In the analysis of failure the size of the load is calculated in which the structure cannot, or only under conditions of impermissible deformation, accept any further increase of the load. An exact depiction of the theoretical background is given, for example, in [Hibbi95] [Krätz94] [Mehlh95] [Steup66]. The following terms are of great importance (Image 5.3.3.7.2.2-1).

- Stability problem;
- Breakdown problem;
- Branching problem;
- Stress problem.

A **stability problem** exists exactly when for a particular value of the loading there is the possibility of more than just a displacement condition. Every stability problem is therefore an ambiguous problem. In order to evaluate the ambiguousness of the stability of a carrier construction, it is important to have an exact knowledge of the deformation characteristic. If an extreme value occurs in the load-displacement curve, then one speaks of a **breakdown problem**. In the so-called post-buckling phase, the displacement increases up to the load minimum in the rebound or stability point. After this a static equilibrium and a further increase in load is again possible.
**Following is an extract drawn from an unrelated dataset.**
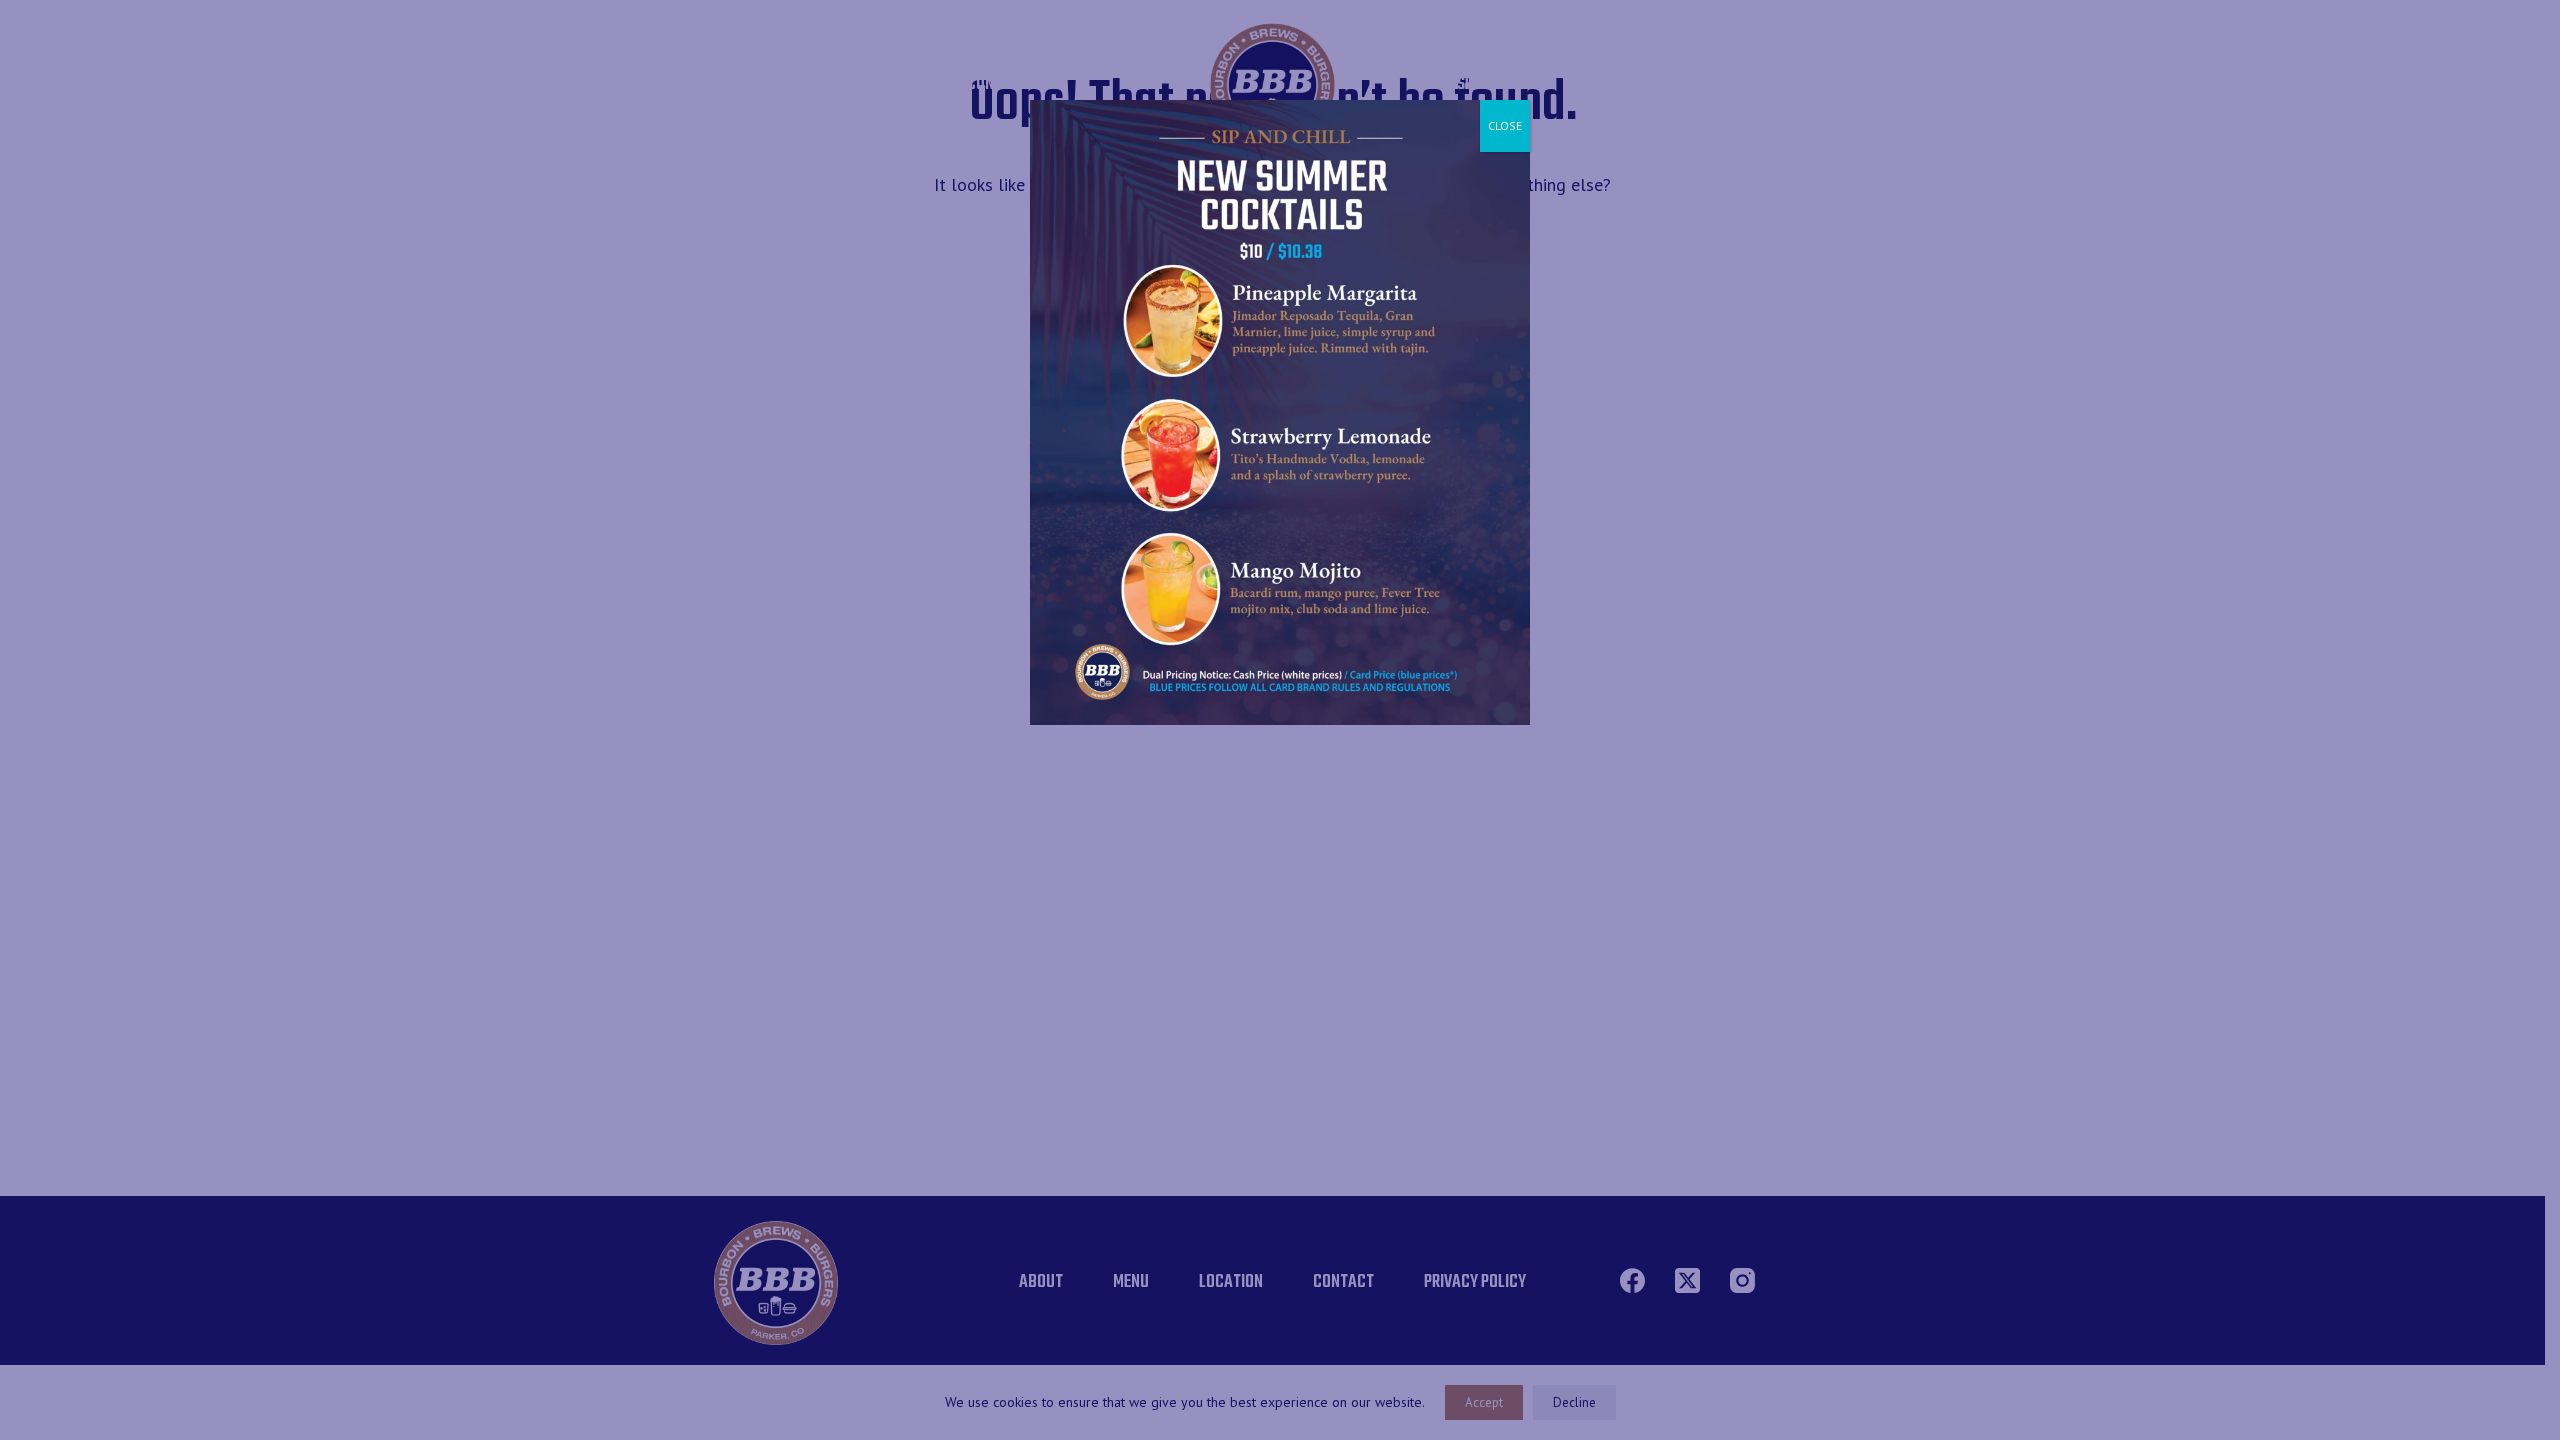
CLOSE (1505, 125)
The branching of further curves from the load-displacement curve points to a so-called **branching problem**, If, however, the force and displacement are always unambiguously defined over the course of the curve, then it is a case of a **stress problem**. The bearing load of the system in this case is limited in that a cross section cannot absorb the stresses anymore and fails or the deformation grows over-proportionally.